The taking of an impression – phase one of the process of making an artificial eye – is slightly uncomfortable for anyone. For one thing, the paste syringed into the socket is cold. And as it sets, the sensation is quite odd to say the least.
For kids, taking an impression can be a scary experience. Imagine it from their point of view. They see us approaching with a syringe full of green paste. While we explain that it is only a syringe and there is no needle the sight of the syringe conjures images of pain and torture.
Even the good kids who try their hardest, sit still and let us inject the impression paste have the natural reaction of squeezing the eye tight shut. This pushes the paste right back out. The only way we can get a good result is for the client to be relaxed.
In the past, we’ve had a couple of options up our sleeve to tackle this problem.
If the child has a scheduled eye examination under general anaesthetic coming up, then we can do the impression at the same time. In the case where no surgery is scheduled, we’ve had to organise an anaesthetist to administer the anaesthetic while we do our work.
But no parent likes taking their child to the operating theatre, seeing him or her getting the spike in the back of the hand and being put to sleep and wheeled away. And on top of that, there’s possible reaction to the drugs afterwards and a slow recovery process.
Surgery and general anaesthetics should be a last resort and avoided where possible.

******

▶ Assignment 1:
From the paragraph of the passage on taking eye impressions that begins "But no parent likes," list every drawback of putting a child under general anaesthetic.
▶ Assignment 2:
Answer these questions about the passage on taking eye impressions:
(a) What color is the paste in the syringe?
(b) What natural reaction pushes the paste back out of the socket?
(c) When no surgery is scheduled, who has had to be organized?
▶ Assignment 3:
Write a continuation of the passage on taking eye impressions that picks up after its final sentence.
The listing that follows is separate material, unrelated to the passage on taking eye impressions.

(Stored items)

******

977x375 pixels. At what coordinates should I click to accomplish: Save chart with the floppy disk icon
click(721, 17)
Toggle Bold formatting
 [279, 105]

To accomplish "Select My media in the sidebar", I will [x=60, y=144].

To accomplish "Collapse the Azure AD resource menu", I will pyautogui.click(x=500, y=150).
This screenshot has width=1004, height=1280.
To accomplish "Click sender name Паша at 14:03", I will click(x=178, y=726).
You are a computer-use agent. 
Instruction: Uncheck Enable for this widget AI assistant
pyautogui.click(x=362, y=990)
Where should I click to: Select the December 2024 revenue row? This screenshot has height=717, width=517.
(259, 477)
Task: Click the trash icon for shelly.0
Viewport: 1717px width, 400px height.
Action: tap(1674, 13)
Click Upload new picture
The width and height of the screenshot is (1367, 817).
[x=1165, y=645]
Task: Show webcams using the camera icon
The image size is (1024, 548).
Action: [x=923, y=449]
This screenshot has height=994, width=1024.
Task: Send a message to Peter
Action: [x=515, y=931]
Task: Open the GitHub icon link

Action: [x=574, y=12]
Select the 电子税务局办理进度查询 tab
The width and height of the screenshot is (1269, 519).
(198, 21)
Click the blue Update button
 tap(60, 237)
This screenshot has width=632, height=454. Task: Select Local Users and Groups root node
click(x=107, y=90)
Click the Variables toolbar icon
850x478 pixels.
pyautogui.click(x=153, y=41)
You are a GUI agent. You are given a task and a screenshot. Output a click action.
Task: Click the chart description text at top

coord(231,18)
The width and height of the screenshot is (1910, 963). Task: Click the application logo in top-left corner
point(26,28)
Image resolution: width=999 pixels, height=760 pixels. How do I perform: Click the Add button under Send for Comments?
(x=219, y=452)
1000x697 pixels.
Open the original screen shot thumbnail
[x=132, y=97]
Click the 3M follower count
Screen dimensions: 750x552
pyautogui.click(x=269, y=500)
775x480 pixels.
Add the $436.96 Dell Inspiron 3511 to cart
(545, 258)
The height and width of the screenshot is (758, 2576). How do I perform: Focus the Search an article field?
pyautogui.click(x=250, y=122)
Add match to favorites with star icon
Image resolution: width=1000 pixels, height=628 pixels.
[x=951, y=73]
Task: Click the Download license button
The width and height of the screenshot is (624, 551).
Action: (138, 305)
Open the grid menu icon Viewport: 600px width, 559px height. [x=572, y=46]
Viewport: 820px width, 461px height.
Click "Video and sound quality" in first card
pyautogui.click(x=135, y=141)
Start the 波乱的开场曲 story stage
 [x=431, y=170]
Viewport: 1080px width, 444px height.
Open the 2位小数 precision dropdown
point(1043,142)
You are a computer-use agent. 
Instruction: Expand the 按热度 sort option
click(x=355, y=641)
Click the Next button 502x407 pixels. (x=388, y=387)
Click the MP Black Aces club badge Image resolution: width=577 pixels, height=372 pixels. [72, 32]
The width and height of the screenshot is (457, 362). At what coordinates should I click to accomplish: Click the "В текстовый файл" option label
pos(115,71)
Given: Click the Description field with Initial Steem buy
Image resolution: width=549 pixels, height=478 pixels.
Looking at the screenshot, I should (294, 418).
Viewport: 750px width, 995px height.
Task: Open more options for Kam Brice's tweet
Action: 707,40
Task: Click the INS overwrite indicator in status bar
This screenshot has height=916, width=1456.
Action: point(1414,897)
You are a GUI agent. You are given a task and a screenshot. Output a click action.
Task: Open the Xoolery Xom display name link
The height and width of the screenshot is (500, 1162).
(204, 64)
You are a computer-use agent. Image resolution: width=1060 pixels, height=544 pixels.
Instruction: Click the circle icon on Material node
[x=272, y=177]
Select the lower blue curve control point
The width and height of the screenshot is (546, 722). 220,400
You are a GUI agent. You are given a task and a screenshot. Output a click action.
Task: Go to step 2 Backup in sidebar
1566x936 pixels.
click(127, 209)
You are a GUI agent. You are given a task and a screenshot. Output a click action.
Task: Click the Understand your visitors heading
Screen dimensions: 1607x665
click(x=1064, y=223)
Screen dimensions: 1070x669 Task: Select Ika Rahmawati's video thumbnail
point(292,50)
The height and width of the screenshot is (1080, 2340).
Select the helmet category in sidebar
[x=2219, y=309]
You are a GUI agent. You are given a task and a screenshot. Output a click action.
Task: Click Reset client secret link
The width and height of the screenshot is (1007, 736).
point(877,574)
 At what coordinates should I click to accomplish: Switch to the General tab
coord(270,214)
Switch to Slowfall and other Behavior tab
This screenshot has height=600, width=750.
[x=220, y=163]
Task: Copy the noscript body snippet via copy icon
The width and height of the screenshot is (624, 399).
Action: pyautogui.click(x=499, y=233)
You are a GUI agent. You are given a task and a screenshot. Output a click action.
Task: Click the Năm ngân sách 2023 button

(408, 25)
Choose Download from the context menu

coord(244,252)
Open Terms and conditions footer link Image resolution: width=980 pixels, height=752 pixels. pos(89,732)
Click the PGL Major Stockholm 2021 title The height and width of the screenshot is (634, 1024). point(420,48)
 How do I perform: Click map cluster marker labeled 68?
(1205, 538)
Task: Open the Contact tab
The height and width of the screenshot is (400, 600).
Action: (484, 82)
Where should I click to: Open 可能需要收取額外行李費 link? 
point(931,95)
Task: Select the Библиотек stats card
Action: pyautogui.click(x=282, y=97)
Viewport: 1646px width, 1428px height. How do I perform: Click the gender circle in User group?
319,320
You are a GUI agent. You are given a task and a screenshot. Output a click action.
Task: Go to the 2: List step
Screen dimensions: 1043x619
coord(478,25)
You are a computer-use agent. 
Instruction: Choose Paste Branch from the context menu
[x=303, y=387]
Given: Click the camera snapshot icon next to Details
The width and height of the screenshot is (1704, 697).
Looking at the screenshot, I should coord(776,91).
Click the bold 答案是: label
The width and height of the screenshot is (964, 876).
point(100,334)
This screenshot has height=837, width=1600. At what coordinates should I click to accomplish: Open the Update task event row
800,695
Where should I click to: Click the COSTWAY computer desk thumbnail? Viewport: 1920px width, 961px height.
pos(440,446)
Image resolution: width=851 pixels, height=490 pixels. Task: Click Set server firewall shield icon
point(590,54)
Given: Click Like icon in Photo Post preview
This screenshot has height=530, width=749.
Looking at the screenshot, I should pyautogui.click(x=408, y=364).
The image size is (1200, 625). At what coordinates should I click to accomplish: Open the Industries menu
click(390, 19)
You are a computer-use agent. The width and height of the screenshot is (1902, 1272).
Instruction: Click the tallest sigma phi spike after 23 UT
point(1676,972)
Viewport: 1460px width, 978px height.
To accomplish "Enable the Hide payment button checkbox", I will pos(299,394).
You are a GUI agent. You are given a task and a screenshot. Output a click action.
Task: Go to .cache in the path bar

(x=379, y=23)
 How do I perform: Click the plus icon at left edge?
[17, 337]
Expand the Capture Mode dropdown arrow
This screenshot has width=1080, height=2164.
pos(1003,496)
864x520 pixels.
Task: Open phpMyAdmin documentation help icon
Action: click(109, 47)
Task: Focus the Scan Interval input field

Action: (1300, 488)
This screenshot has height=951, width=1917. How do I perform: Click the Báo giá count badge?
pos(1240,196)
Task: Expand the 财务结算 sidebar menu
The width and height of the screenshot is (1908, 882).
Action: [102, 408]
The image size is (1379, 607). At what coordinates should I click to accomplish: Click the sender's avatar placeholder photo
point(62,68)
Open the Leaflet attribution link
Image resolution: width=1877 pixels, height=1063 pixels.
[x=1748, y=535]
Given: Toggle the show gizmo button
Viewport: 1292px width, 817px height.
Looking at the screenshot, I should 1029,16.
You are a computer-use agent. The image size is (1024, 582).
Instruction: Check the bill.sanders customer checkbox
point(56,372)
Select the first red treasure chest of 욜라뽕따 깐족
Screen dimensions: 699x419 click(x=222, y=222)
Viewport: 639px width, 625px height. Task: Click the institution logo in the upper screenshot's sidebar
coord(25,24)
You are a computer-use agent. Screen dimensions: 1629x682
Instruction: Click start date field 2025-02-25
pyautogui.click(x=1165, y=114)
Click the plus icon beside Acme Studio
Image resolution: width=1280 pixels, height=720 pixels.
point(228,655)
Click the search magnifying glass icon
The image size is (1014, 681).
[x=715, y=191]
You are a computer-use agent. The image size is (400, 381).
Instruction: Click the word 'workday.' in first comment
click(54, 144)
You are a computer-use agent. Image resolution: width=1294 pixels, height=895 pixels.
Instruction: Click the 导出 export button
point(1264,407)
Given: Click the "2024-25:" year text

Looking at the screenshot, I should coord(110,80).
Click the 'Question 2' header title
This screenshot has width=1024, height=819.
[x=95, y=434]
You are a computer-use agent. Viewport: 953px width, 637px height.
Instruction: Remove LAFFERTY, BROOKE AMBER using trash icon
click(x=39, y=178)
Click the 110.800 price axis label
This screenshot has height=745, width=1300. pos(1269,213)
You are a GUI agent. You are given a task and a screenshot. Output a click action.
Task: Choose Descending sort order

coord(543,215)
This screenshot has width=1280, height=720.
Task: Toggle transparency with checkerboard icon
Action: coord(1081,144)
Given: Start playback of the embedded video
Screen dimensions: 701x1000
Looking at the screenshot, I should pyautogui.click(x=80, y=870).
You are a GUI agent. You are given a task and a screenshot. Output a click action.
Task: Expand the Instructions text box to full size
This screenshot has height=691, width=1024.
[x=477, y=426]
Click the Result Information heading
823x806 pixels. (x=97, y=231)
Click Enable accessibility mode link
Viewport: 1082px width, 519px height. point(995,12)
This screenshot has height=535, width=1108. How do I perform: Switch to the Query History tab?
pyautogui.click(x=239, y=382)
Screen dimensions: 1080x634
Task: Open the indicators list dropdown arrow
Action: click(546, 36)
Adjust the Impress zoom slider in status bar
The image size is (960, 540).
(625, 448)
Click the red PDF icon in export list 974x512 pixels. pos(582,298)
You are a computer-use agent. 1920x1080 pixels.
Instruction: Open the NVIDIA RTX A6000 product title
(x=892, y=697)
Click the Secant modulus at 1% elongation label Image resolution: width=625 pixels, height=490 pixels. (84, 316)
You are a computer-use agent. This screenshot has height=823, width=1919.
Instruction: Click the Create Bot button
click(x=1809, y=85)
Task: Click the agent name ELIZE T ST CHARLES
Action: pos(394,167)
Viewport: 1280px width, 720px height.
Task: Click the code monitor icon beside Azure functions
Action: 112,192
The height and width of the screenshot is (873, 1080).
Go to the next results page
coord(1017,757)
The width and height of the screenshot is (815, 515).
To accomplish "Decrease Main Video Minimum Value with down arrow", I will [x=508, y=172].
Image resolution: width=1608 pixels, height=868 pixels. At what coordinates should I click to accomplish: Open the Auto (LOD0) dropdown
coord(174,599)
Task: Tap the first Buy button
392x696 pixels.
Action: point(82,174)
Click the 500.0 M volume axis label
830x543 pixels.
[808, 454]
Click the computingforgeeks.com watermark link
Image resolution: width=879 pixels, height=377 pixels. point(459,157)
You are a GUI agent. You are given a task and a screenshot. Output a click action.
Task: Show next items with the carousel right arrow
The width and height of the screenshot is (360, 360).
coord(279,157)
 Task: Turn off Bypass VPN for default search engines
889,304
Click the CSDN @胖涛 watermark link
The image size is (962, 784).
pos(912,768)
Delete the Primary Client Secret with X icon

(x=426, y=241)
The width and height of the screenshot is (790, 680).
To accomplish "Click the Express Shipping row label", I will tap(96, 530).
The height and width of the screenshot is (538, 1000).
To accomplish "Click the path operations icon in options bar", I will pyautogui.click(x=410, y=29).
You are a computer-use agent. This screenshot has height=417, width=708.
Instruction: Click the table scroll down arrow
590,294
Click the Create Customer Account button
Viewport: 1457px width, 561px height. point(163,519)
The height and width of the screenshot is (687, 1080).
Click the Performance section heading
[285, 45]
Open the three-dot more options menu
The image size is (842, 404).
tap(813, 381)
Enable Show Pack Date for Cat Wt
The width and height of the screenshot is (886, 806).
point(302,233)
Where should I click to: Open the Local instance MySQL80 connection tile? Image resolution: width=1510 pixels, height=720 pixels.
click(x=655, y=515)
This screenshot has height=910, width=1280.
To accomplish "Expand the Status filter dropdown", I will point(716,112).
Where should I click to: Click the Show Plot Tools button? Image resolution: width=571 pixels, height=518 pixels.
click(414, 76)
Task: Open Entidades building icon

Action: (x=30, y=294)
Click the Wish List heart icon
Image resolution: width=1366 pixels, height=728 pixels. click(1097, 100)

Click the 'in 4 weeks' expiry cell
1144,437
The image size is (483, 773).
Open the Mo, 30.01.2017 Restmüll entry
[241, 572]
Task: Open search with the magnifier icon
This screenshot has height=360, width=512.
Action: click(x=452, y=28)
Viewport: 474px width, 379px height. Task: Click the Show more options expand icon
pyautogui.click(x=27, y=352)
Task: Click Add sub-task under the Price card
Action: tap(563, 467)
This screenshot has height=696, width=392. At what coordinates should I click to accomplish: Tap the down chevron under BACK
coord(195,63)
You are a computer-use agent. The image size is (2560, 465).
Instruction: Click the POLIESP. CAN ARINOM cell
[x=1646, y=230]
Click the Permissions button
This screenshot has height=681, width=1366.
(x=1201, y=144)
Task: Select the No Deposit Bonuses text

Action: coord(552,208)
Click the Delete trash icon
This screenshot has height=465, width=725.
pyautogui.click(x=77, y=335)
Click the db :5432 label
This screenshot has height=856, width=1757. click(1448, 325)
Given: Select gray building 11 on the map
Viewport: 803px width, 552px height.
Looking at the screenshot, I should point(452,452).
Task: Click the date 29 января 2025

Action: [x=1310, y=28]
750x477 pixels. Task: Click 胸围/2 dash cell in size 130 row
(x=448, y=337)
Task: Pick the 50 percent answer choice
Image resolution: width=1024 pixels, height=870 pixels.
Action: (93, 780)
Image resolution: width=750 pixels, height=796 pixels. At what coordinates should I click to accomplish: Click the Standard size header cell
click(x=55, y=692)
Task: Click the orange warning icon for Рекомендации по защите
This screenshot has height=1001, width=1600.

******

▶ Task answer 1:
- Taking the child to the operating theatre
- Seeing the child get the spike in the back of the hand
- Seeing the child put to sleep and wheeled away
- Possible reaction to the drugs afterwards
- A slow recovery process

▶ Task answer 2:
(a) Green.
(b) The child squeezes the eye tight shut.
(c) An anaesthetist to give the anaesthetic during the work.

▶ Task answer 3:
Now, there’s a much better solution for everyone.
A while back in A big thanks to Princess Margaret Hospital we described a situation involving a little girl whose conformer shell had fallen out. We couldn’t get anywhere near her to put it back in. So we made a trip to Princess Margaret Hospital’s Emergency Department. There, we were linked up with an anaesthetist who used a strawberry-scented gas to sedate her. The gas Entonox is an analgesic used to ease pain during labour, trauma and minor surgical procedures.
Its analgesic effect is strong and characterised by rapid onset and offset (i.e. it is very fast-acting and wears off very quickly).
The gas sedates the child but they do not go to sleep.
Within ten minutes, the shell had been replaced and the little girl was up and running around, all smiles.
We used this method again for the purpose of taking an impression. A young girl had an impression taken of the eye socket a year earlier while under general anaesthetic. Her parents found the General Anaesthetic distressing and the young girl took a long time to come around.
On this occasion we went to Princess Margaret Hospital where the wonderful staff in ED administered the Entonox. She accepted the mask and the strawberry-scented gas easily. The impression was quite large and therefore took a little persuasion to remove it . In her relaxed state she was not fazed by the experience. Five to ten minutes later, she was also up and running around. No side effects, no separation from her parents and no pain.
As ocularists we are not qualified to administer anaesthetics and the decision as to what form of sedation is best for the patient remains with the anaesthetist. The purpose of this blog is to inform people of their options and we encouraging people to consult a qualified doctor/anaesthetist to work out what level of sedation is appropriate for their children when undergoing this procedure.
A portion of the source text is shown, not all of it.